Dalla scoperta di Omero nell’opera di Dante alle considerazioni linguistiche sul “Codice” di Maria d’Enghien; da Sannazzaro e al suo rapporto con Napoli e con l’Arcadia al Carme in memoria di Carlo Imbonati di Alessandro Manzoni; da una rilettura di Teofilo Zimara, con nuove interpretazioni storiografiche con le conseguenti prospettive di ricerca, alle opere di Pietro Verri e al suo spirito europeo, solo per citare alcuni contributi.

Di taglio essenzialmente umanistico, letterario, critico, esegetico, musicale, con un occhio particolare rivolto alla filologia e agli studi di italianistica con implicazioni meridionalistiche. È la miscellanea di saggi, a cura di Giulia Dell’Aquila e Mario Spedicato, dal titolo “Verace via. Studi in onore di Emilio Filieri” (Giorgiani Editore, pp. 224, € 30.00), che una trentina di autori, tra amici, colleghi e ricercatori di settore, hanno dedicato al docente di Letteratura italiana per due decenni presso l’Ateneo barese, in occasione del suo andare in pensione.

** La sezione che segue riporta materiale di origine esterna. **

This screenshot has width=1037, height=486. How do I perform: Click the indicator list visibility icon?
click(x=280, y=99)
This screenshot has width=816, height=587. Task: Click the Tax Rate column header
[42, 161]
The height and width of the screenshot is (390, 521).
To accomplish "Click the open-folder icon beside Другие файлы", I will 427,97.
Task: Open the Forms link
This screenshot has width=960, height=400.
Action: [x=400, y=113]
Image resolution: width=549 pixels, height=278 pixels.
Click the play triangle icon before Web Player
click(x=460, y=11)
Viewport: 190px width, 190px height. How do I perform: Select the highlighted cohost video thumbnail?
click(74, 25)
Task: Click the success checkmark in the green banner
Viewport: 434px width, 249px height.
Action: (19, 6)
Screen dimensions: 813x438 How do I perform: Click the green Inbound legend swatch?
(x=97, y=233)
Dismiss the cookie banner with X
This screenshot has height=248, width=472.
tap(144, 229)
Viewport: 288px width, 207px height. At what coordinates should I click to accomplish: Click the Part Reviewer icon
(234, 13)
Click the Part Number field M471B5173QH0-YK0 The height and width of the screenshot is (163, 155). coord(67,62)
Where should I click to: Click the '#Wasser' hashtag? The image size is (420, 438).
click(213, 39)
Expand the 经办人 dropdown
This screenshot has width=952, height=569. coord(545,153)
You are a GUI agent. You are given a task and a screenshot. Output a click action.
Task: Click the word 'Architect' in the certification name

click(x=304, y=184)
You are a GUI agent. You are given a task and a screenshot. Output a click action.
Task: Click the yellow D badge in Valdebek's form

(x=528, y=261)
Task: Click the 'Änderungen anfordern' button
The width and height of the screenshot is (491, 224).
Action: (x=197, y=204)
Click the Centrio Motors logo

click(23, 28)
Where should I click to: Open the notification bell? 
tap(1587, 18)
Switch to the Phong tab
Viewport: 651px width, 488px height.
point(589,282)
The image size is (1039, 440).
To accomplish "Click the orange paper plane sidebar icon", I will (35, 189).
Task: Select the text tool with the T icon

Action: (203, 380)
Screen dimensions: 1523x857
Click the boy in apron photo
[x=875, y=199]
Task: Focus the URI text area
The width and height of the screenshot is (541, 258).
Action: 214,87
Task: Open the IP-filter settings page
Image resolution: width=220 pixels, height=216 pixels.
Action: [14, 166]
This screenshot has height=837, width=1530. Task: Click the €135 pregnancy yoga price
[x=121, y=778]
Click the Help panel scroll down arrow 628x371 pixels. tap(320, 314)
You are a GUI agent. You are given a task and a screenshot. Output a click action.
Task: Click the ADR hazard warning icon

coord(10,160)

Il libro sarà presentato oggi, 7 marzo alle 17.30, nel Museo dell’olio e del vino a Squinzano, in Piazza Plebiscito. Dopo i saluti istituzionali del sindaco Mario Pede, del magister Masci Gaetano Papa e della presidente del Cif Anna Frisenna, seguiranno gli interventi del co-curatore Spedicato, dell’Università del Salento e presidente della sezione di Lecce della Società di Storia Patria per la Puglia (Sspp), dello storico dell’arte Paolo Agostino Vetrugno (Sspp), Giacomo Fronzi dell’Università “A. Moro” di Bari, Vincenzo Bianco dell’Unisalento e di Lidia Caputo (Sspp); modera l’assessora alla cultura Eleanna Bello; conclude lo stesso Emilio Filieri.
Allievo di Mario Marti, Donato Valli, Gino Rizzo e Gino Pisanò, Filieri, esponente di quella fortunata scuola di italianisti salentini, tra l’altro, è anche esponente dell’Accademia pugliese di scienze, socio emerito dell’Associazione degli italianisti, membro del direttivo del Centro studi “Sigismondo Castromediano” di Lecce.